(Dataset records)
● ● ● ●
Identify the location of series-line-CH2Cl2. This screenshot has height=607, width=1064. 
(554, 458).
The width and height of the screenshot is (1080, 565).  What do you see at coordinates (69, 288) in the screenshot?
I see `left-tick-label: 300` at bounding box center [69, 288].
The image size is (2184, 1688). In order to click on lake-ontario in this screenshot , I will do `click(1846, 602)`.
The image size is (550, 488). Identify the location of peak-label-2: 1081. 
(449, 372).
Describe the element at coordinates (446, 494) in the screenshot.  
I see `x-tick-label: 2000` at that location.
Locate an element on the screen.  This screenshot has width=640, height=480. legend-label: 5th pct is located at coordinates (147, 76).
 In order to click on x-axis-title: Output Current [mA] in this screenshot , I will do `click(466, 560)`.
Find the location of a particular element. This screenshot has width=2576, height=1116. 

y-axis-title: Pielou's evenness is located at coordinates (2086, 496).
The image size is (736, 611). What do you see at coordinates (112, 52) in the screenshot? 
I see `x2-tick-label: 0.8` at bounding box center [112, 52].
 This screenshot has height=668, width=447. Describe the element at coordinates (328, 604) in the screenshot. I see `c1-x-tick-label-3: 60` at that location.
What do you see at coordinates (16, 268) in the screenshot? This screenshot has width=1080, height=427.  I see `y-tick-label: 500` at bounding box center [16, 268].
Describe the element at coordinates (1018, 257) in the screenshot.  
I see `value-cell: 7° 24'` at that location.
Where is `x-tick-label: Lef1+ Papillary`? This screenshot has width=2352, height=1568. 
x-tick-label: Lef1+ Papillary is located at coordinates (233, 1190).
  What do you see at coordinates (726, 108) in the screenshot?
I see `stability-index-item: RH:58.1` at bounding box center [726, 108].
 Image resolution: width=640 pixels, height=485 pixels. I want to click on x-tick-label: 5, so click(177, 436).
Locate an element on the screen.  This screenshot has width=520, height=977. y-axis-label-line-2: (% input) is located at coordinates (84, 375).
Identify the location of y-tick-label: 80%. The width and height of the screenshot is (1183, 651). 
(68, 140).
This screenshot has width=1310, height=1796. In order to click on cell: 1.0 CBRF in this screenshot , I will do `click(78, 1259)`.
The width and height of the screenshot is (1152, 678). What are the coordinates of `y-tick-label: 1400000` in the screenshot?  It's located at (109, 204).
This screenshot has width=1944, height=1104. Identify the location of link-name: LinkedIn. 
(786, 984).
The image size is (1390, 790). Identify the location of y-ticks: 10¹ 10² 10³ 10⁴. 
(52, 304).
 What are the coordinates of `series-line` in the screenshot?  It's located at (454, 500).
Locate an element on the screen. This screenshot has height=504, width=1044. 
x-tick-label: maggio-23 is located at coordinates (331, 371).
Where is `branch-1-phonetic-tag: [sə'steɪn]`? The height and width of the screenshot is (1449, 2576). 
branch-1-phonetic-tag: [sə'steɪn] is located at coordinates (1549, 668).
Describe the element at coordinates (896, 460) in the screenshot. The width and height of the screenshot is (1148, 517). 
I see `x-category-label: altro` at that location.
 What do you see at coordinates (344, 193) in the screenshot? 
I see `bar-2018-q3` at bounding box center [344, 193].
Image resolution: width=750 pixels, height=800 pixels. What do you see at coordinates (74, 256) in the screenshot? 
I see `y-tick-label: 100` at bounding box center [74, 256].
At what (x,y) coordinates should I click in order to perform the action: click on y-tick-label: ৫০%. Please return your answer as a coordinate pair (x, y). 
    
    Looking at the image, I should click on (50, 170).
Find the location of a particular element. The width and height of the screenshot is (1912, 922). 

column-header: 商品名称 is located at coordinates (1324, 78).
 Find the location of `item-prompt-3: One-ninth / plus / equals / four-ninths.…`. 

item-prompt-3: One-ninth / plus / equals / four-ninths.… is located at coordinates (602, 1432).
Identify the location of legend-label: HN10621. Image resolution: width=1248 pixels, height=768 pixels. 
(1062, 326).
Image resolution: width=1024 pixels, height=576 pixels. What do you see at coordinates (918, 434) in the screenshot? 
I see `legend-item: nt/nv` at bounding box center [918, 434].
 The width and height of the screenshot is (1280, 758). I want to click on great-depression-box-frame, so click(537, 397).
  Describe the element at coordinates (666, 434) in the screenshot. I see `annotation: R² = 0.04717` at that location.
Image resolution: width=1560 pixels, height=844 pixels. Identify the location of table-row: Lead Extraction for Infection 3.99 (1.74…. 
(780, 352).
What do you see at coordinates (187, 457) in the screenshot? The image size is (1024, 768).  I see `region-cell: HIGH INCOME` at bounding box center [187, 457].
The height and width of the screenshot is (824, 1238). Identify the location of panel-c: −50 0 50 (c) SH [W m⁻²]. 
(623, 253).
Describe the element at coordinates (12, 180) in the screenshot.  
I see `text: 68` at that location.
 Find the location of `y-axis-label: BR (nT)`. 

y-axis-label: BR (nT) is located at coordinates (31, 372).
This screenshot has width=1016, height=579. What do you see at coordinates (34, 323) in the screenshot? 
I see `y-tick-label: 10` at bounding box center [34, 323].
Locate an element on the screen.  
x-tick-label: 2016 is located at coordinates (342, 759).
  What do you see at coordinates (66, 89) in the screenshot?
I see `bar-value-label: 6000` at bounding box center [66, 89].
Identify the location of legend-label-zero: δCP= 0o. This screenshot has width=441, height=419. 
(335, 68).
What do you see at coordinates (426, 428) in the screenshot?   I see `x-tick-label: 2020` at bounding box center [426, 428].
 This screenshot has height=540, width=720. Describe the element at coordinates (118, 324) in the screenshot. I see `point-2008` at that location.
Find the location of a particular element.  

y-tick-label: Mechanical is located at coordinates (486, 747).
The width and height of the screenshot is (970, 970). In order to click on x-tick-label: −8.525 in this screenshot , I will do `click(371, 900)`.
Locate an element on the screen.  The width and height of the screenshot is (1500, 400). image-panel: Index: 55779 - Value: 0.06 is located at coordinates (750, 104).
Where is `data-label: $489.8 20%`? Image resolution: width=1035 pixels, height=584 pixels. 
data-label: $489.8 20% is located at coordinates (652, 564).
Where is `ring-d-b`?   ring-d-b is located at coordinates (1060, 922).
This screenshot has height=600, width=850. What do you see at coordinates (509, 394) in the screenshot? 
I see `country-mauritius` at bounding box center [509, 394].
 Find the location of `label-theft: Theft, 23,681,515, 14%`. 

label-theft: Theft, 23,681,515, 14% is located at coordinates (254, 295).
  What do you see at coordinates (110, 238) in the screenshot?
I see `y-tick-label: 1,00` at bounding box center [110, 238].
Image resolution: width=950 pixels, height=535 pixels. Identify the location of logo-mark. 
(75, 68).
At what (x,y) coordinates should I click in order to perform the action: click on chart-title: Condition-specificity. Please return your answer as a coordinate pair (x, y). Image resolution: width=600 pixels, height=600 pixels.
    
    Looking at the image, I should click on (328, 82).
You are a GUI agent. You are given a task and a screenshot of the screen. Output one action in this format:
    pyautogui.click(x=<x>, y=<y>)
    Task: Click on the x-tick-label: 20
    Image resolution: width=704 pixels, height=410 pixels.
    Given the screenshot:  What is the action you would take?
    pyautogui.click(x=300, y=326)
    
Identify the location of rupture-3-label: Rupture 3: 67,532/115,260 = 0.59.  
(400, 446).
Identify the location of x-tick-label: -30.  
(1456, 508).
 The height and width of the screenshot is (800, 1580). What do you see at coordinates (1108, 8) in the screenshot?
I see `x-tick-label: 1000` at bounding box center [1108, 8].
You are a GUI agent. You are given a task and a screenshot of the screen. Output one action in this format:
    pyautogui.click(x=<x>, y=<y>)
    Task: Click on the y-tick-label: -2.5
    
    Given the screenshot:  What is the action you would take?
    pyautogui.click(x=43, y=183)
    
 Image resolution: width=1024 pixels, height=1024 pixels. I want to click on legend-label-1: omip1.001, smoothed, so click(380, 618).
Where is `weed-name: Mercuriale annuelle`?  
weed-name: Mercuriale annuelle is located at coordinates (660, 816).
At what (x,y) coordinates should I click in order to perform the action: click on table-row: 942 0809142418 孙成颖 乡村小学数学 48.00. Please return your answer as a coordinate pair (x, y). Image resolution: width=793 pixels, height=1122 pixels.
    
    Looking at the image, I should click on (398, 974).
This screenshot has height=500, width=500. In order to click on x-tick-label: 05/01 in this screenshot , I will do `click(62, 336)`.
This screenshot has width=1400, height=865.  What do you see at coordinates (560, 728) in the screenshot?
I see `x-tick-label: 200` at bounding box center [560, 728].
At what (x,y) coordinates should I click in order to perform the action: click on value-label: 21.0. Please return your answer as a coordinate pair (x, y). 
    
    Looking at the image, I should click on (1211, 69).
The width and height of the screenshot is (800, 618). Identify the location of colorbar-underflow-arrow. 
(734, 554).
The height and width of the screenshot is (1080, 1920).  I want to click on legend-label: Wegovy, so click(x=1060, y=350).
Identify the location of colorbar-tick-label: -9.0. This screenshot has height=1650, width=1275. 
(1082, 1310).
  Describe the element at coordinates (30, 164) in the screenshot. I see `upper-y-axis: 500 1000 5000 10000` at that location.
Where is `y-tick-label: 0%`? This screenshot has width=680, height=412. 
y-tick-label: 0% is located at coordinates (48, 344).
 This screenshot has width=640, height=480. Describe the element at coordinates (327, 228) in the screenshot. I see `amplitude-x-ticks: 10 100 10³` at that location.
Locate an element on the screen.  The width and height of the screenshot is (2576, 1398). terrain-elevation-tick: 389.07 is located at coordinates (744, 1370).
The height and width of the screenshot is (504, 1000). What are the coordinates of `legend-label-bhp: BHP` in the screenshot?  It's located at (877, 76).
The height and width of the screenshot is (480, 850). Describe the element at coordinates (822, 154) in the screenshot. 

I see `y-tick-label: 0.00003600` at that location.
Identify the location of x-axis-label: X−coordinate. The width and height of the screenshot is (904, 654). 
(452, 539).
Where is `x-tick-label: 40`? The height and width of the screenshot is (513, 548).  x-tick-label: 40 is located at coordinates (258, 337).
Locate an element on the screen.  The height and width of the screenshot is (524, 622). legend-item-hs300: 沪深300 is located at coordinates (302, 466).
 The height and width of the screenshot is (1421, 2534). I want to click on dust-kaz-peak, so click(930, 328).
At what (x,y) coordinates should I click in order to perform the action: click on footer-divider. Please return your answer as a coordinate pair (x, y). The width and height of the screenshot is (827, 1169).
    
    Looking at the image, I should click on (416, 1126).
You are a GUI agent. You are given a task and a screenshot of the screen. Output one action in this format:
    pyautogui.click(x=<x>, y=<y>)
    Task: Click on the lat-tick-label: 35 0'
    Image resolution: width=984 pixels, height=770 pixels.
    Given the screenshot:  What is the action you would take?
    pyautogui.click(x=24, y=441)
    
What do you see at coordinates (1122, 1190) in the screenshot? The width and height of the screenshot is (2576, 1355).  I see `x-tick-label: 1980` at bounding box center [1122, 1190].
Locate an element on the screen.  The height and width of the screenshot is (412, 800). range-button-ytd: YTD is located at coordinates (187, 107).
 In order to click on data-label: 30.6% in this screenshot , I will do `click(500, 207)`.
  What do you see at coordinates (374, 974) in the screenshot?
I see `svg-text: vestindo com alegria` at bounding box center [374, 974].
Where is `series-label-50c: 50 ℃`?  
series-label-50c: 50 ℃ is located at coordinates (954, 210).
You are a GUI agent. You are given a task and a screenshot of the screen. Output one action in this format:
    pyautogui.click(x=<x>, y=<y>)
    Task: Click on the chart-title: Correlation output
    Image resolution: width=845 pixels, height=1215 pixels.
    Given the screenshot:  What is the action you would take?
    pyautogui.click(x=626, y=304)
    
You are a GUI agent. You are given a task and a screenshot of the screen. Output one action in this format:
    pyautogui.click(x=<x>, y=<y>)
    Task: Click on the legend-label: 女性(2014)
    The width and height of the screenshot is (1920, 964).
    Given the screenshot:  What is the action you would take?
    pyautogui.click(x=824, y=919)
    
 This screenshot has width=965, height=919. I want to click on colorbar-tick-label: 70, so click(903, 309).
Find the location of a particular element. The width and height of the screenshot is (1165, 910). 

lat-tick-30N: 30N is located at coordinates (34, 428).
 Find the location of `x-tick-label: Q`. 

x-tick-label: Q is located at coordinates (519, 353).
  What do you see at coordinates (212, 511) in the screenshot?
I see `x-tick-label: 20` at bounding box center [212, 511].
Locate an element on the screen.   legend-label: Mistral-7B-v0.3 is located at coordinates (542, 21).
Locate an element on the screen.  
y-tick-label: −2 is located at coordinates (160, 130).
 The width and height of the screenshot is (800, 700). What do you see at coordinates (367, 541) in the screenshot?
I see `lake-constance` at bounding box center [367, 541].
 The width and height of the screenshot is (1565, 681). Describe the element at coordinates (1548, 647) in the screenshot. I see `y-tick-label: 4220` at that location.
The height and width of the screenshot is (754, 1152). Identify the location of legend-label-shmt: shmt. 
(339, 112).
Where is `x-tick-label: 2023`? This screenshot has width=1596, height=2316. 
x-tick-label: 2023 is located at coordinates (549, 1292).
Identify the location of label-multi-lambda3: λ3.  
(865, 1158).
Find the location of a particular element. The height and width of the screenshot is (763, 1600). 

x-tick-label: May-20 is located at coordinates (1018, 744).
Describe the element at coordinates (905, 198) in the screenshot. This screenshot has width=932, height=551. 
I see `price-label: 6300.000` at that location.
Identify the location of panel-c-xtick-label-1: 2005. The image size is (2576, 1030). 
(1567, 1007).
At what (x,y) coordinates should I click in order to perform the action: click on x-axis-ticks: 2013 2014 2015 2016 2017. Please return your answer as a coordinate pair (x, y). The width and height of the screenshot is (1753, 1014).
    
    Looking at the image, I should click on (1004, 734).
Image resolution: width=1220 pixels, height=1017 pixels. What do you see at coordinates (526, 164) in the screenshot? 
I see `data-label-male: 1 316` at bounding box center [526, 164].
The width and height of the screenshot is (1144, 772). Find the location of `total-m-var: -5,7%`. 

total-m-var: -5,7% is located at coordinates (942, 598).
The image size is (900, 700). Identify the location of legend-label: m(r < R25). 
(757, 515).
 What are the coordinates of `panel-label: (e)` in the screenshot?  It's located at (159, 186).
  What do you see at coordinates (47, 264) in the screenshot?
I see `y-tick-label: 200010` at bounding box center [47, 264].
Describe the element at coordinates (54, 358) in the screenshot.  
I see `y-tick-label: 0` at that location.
● ● ● ●
**What you need to do:**
Copy out verbatim the lines from the one containing "coordinates (744, 1370)." through the one containing "Looking at the image, I should click on (416, 1126).", both of those included.

**Task solution:**
Locate an element on the screen.  The width and height of the screenshot is (2576, 1398). terrain-elevation-tick: 389.07 is located at coordinates (744, 1370).
The height and width of the screenshot is (504, 1000). What are the coordinates of `legend-label-bhp: BHP` in the screenshot?  It's located at (877, 76).
The height and width of the screenshot is (480, 850). Describe the element at coordinates (822, 154) in the screenshot. 

I see `y-tick-label: 0.00003600` at that location.
Identify the location of x-axis-label: X−coordinate. The width and height of the screenshot is (904, 654). 
(452, 539).
Where is `x-tick-label: 40`? The height and width of the screenshot is (513, 548).  x-tick-label: 40 is located at coordinates (258, 337).
Locate an element on the screen.  The height and width of the screenshot is (524, 622). legend-item-hs300: 沪深300 is located at coordinates (302, 466).
 The height and width of the screenshot is (1421, 2534). I want to click on dust-kaz-peak, so click(930, 328).
At what (x,y) coordinates should I click in order to perform the action: click on footer-divider. Please return your answer as a coordinate pair (x, y). The width and height of the screenshot is (827, 1169).
    
    Looking at the image, I should click on (416, 1126).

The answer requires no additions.